*TASK BRIEF*:
Leave out all images and set down the records exactly as given.

*DATA RECORDS*:

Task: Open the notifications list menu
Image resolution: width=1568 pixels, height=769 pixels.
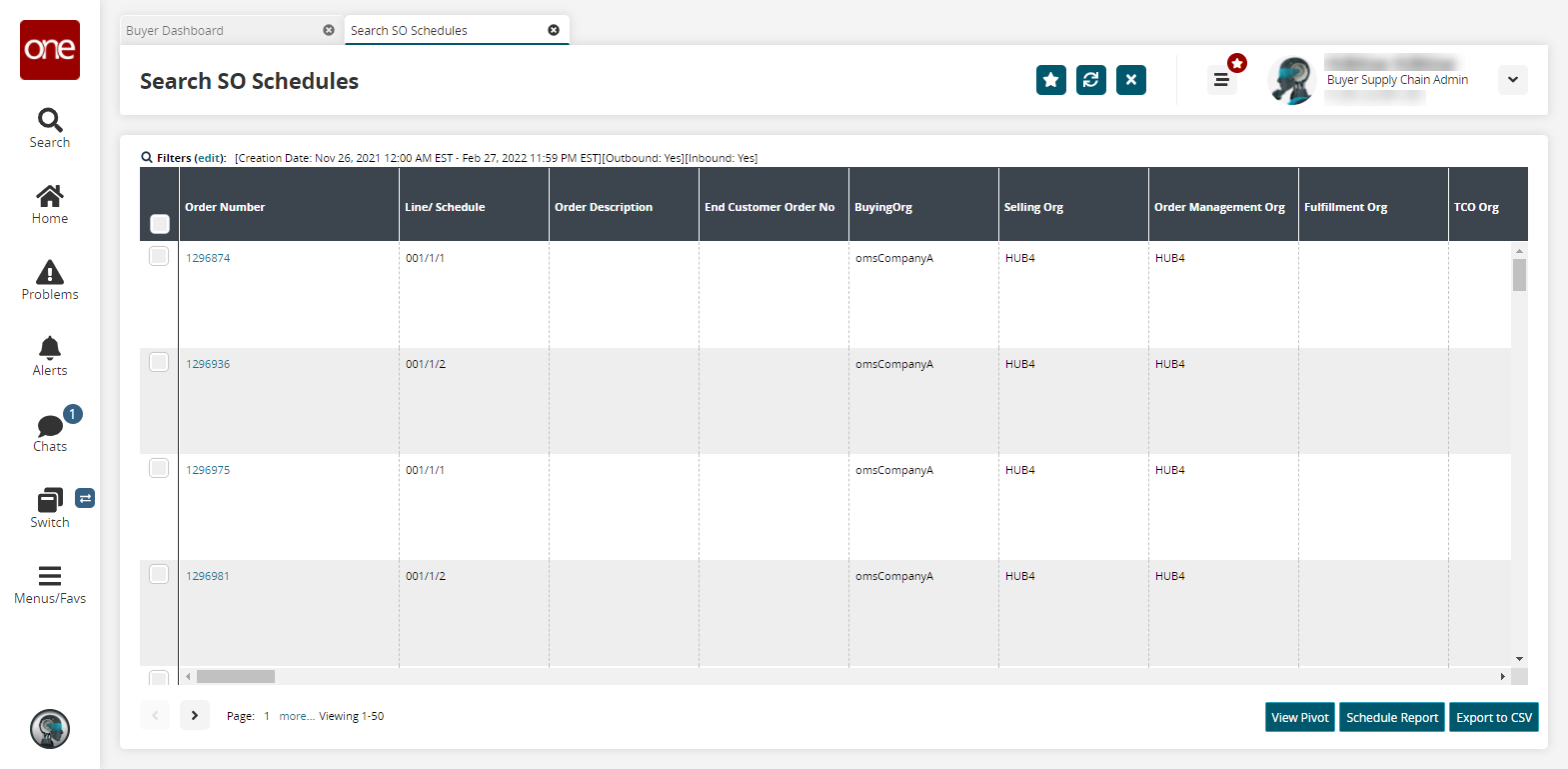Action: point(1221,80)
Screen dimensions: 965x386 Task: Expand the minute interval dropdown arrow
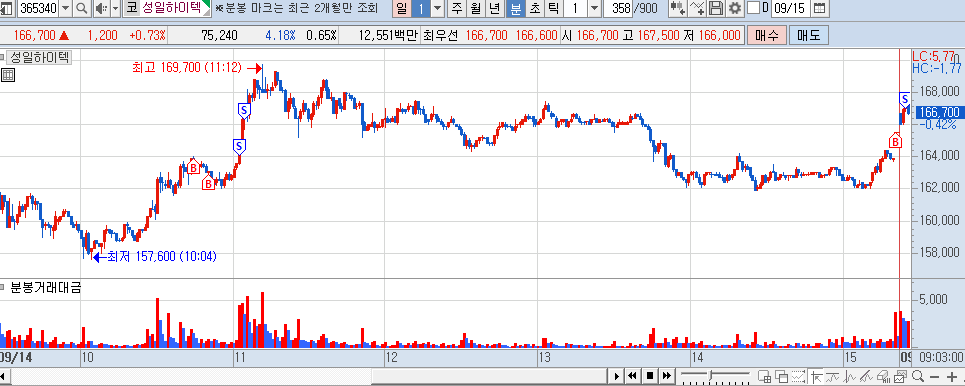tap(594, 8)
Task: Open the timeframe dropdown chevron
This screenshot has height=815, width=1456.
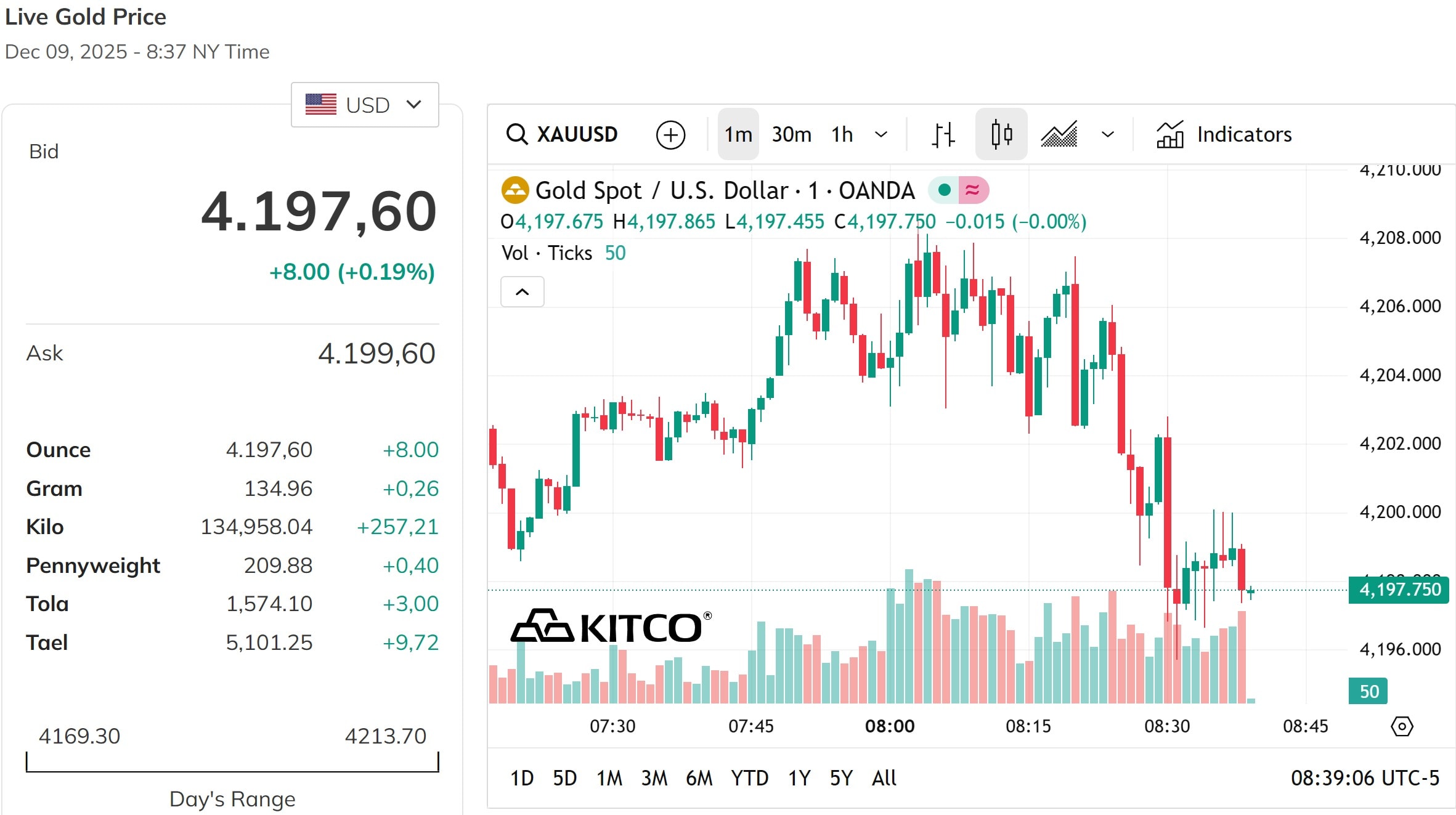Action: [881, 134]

*COMPLETED EXERCISE*:
Task: Open the notifications list menu
Image resolution: width=1568 pixels, height=769 pixels.
Action: point(1221,80)
Screen dimensions: 965x386 Task: Expand the minute interval dropdown arrow
tap(594, 8)
Task: Open the timeframe dropdown chevron
This screenshot has height=815, width=1456.
Action: [881, 134]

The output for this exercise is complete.